OBJECTIF :: Dressez la liste de toutes les personnes désignées par leur nom dans l'extrait ci-dessous, consacré à la caserne Gudin.

EXTRAIT ::
Avant de prendre ses fonction à Orléans en février 2021, la préfète Régine Engström avait fait un bref passage de deux ans au sein du groupe immobilier Nexity, un aller et retour dans le privé qui lui vaut aujourd’hui une suspicion de conflit d’intérêt pointée par Mediapart dans une affaire concernant un projet immobilier sur le site de la caserne Gudin à Montargis que les défenseurs du patrimoine veulent préserver.
Par Gérard Poitou
Régine Engström. Photo Elodie Cerqueira
La caserne Gudin est un bâtiment du XIXe siècle que l’agglomération montargoise a acquis en 2019 auprès de l’état pour la somme de 750.000€ avant de le céder quelque mois plus tard au promoteur Nexity pour l’euro symbolique. Le président de l’agglo de l’époque, Franck Supplisson affirmait alors avoir toutes les garanties du promoteur pour le respect du patrimoine dans son projet de réhabilitation en appartements soumis à un concours d’architectes. Aujourd’hui, le projet de Nexity prévoit finalement la destruction d’une partie de l’édifice, ce que contestent les défenseurs de ce patrimoine, Stéphane Bern en tête, réclamant le classement du bâtiment auprès des services de l’Etat. Evidemment Stéphane Bern s’était publiquement interrogé en octobre dernier au micro de France Bleu Orléans, sur le lien éventuel de la Préfète avec son ancien employeur qui s’était empressée de le rassurer en affirmant qu’elle s’était “déporté de ce dossier”.
Pourtant, c’est ce que révèle Médiapart aujourd’hui, les éléments réunis par le journal en ligne prouvent l’implication directe de Régine Engström dans le dossier. Le 4 octobre 2021, la préfète a ainsi personnellement décidé d’écrire à des membres du cabinet de la ministre de la culture Roselyne Bachelot pour contester les arguments des opposants à la destruction de la caserne, selon une copie du courriel consulté par Médiapart, dans lequel la préfète met clairement en avant les arguments d’élus locaux, alliés de Nexity, contre les opposants au projet.

LIGNES EXTRAITES ::
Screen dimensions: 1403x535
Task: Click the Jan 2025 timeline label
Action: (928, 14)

...

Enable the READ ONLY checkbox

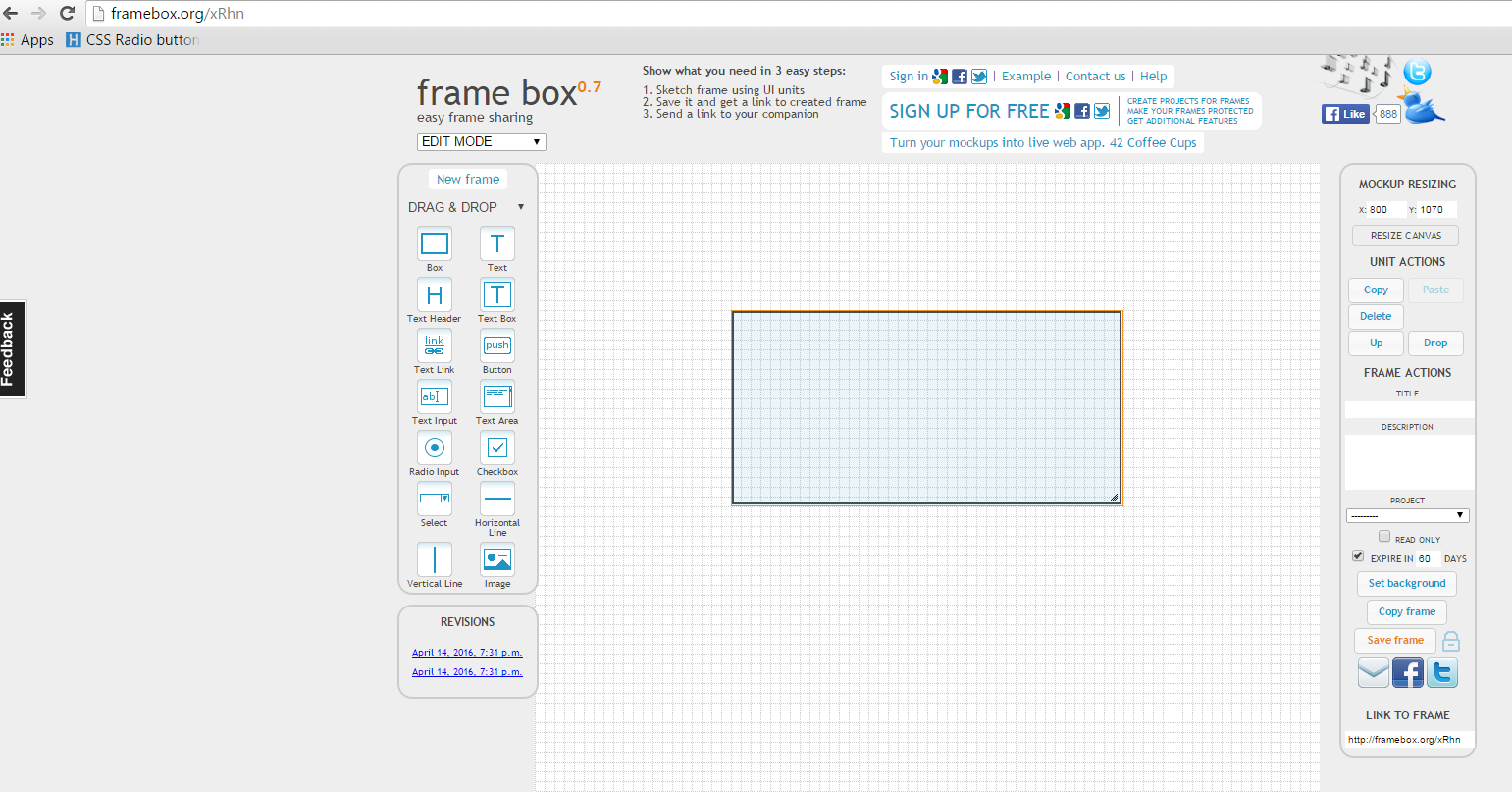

---

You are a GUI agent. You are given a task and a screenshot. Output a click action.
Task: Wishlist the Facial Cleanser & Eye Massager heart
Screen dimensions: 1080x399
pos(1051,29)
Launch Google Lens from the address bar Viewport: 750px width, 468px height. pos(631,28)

RÉSULTAT CI-DESSOUS ::
- Régine Engström
- Gérard Poitou
- Elodie Cerqueira
- Franck Supplisson
- Stéphane Bern
- Roselyne Bachelot